- Theatrical release poster
- Directed by: James Ponsoldt
- Screenplay by: Scott Neustadter; Michael H. Weber;
- Based on: The Spectacular Now by Tim Tharp
- Produced by: Tom McNulty; Shawn Levy; Andrew Lauren; Michelle Krumm;
- Starring: Miles Teller; Shailene Woodley; Brie Larson; Mary Elizabeth Winstead; Bob Odenkirk; Jennifer Jason Leigh; Kyle Chandler;
- Cinematography: Jess Hall
- Edited by: Darrin Navarro
- Music by: Rob Simonsen
- Production companies: 21 Laps Entertainment; Andrew Lauren Productions; Global Produce;
- Distributed by: A24
- Release dates: January 18, 2013 (Sundance); August 2, 2013 (United States);
- Running time: 95 minutes
- Country: United States
- Language: English
- Budget: $2.5 million
- Box office: $6.9 million

= The Spectacular Now =

2013 film directed by James Ponsoldt

The Spectacular Now is a 2013 American coming-of-age romantic drama film directed by James Ponsoldt, from a screenplay written by Scott Neustadter and Michael H. Weber, based on the 2008 novel of the same name by Tim Tharp. It stars Miles Teller and Shailene Woodley as high-schoolers Sutter and Aimee, whose unexpected encounter leads to a romance blossoming between the two. Brie Larson, Mary Elizabeth Winstead, Bob Odenkirk, Jennifer Jason Leigh, and Kyle Chandler are featured in supporting roles.

The film premiered at the 2013 Sundance Film Festival, and was theatrically released in the United States on August 2, 2013 where it garnered critical acclaim and grossed over $6 million worldwide. It received two nominations at the 29th Independent Spirit Awards: Best Female Lead (for Woodley) and Best Screenplay.

==Plot==

Sutter Keely is a charming and popular 18-year-old who has spent his senior year of high school partying and drinking alcohol. After his girlfriend Cassidy breaks up with him, Sutter writes in a college application essay that his biggest hardship in life is getting dumped. Then, he sneaks into a bar and gets blackout drunk.

The next morning, Sutter is awoken on a front lawn by Aimee Finecky, a girl in his grade whose name he does not know. She is in the middle of her mother's paper route, so he joins her to find his car. They arrange to have lunch that week, where he asks her to tutor him in geometry, then he asks her to a party. When she confesses she has never been drunk before, never had a boyfriend, and does not think she can go to college because her mother needs her help, Sutter tells her that she is not responsible for her mother, before complimenting and kissing her.

Waking up hungover, Sutter realizes he asked Aimee to prom at the party. He avoids her at school and goes to Cassidy's house. The exes get drunk and reminisce, but Cassidy ultimately tells Sutter that they have no future together, and asks him to leave.

After Aimee's friend warns Sutter not to hurt Aimee, he takes her to dinner at his sister Holly's house. There, Aimee talks frankly about the death of her father from an opioid overdose and her dreams of a perfect marriage.

(Click-target data)

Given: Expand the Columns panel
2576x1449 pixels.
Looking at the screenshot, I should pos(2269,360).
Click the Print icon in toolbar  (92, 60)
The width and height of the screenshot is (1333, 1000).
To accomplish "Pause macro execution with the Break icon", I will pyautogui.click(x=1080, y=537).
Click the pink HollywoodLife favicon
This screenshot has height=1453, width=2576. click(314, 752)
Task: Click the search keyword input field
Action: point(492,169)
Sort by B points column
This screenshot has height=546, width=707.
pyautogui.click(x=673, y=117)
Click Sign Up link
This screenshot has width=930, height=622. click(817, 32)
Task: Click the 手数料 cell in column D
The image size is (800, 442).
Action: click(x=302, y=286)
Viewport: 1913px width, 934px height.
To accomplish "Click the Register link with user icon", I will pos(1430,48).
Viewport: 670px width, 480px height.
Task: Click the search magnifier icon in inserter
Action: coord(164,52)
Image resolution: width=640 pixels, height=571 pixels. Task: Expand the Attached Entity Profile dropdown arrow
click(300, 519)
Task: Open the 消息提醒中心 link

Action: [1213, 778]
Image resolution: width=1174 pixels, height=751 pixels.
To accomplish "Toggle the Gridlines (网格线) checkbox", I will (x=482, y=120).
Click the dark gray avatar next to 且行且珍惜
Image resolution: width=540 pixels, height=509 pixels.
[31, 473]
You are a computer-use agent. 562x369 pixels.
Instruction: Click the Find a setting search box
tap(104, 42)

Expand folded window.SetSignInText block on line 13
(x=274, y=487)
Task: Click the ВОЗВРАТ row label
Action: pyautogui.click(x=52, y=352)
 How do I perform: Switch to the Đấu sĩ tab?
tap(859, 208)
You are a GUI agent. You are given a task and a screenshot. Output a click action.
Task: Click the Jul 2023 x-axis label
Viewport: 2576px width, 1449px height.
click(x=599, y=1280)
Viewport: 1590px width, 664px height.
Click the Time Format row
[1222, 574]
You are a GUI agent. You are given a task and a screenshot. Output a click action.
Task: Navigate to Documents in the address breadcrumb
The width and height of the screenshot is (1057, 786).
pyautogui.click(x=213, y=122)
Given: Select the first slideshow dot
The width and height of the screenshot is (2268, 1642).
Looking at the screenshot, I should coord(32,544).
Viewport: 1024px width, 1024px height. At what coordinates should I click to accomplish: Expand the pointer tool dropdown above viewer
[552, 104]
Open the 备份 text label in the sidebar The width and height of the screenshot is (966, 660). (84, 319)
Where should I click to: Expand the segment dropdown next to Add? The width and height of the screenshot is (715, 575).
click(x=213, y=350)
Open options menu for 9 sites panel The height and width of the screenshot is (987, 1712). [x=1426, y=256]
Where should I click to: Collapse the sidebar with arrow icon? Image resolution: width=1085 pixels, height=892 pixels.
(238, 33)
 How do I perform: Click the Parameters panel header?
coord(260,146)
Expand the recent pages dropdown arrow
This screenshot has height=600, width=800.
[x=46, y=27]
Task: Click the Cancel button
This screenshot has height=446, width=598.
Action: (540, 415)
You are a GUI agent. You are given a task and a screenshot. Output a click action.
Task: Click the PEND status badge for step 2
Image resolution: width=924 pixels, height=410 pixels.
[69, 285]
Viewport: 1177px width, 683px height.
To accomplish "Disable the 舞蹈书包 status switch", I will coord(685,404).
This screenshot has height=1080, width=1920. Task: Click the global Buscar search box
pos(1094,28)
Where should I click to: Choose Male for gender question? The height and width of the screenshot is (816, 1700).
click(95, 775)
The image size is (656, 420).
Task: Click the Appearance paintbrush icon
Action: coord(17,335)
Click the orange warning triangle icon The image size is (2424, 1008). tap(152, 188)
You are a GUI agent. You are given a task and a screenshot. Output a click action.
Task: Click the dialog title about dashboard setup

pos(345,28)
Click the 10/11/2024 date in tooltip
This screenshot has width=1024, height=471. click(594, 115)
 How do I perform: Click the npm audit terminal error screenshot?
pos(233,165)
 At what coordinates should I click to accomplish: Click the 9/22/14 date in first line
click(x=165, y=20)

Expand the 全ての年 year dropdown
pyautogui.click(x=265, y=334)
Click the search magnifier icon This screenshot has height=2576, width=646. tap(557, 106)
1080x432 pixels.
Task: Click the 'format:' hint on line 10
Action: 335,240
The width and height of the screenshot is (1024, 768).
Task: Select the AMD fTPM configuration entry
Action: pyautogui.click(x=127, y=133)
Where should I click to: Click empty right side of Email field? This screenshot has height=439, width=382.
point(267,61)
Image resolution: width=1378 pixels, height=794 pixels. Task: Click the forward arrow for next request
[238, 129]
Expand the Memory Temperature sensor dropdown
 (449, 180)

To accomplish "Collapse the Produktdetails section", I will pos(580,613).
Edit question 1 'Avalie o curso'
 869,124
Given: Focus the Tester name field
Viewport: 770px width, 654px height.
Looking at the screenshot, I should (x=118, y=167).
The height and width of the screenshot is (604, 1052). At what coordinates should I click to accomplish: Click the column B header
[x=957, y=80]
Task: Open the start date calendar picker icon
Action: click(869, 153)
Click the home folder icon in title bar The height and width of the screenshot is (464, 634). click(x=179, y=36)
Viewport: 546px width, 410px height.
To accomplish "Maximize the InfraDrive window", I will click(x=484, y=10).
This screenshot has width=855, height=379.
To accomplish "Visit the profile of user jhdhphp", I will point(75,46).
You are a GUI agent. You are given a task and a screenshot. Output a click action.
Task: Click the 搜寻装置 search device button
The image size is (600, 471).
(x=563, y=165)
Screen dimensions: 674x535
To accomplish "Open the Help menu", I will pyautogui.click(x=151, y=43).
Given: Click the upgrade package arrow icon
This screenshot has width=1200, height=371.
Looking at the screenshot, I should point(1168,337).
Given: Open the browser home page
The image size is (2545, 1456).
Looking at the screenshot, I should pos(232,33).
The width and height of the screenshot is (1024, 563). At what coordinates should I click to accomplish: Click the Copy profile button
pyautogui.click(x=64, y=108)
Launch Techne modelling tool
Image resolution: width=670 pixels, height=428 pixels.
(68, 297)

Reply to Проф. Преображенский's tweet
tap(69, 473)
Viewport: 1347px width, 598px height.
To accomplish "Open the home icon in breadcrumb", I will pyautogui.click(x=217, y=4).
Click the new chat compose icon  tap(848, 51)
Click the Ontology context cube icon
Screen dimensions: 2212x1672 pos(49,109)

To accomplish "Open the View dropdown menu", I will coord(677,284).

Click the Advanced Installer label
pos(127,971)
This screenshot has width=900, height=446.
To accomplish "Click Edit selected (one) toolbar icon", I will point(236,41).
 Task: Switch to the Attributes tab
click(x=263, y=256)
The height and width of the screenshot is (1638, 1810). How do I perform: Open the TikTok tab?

● **Challenges**:
1 > According to the article on The Spectacular Now, on what date was the film theatrically released in the United States?
2 > Continue the article on The Spectacular Now from its last sentence.

● **Expected answers**:
1 > August 2, 2013.

2 >
Sutter and Aimee's relationship grows more serious, and they have sex. Afterward, he reveals his mother Sara kicked his father Tommy out when he was a child and has forbidden Sutter from seeing him. The pair make a pact to stand up to their mothers.

On prom night, Aimee appreciates Sutter's gift of a personalized flask. After the dance, she tells him that she is going to college in Philadelphia near her sister, who can help her find an apartment and a job. Aimee asks Sutter to come with her and go to junior college, and he hesitantly agrees.

Getting Tommy's phone number from Holly, Sutter arranges to meet up with his father to attend a baseball game. He brings Aimee with him, but, when they arrive, Tommy admits he forgot about their plans, and instead takes the teens to a local bar. During a brief conversation with Sutter, Tommy reveals he left his family, rather than being kicked out by Sara, before leaving with his girlfriend, who is upset to just be learning he has a son. Tommy asks Sutter to pick up the tab and meet him at his motel, but fails to arrive, and Sutter and Aimee find him back at the bar drinking with his friends. Disillusioned, Sutter drives away.

Aimee attempts to comfort Sutter and says she loves him, but, angry and drunk, he snaps at her. After almost causing an accident, he tells her that he is bad for her and forces her out of the car. Crying and not paying attention to the road, Aimee is clipped by a passing car. Her arm is broken, but she forgives Sutter.

Following their graduation ceremony, Sutter refuses a drink from Aimee and talks with Cassidy, who tells him that she is moving to California with her boyfriend. Later, Sutter's boss tells Sutter that he can only afford to keep one employee and wants to keep Sutter, who is good with customers, but only if he no longer comes to work drunk. Unable to guarantee his sobriety, Sutter quits.

Aimee cannot get hold of Sutter the night they are to catch a bus to Philadelphia, leaving her to make the trip alone, heartbroken and confused. He gets drunk at a bar and manages to make it home, though he runs over his mailbox. After a cathartic argument with Sara, Sutter reassesses his life and completes the college application essay, despite having missed the submission deadline, confessing that his biggest hardship is himself, and his insistence on living only for the moment has been a defense mechanism. He drives to Philadelphia and finds Aimee as she is leaving class. They make eye contact, but her expression is inscrutable.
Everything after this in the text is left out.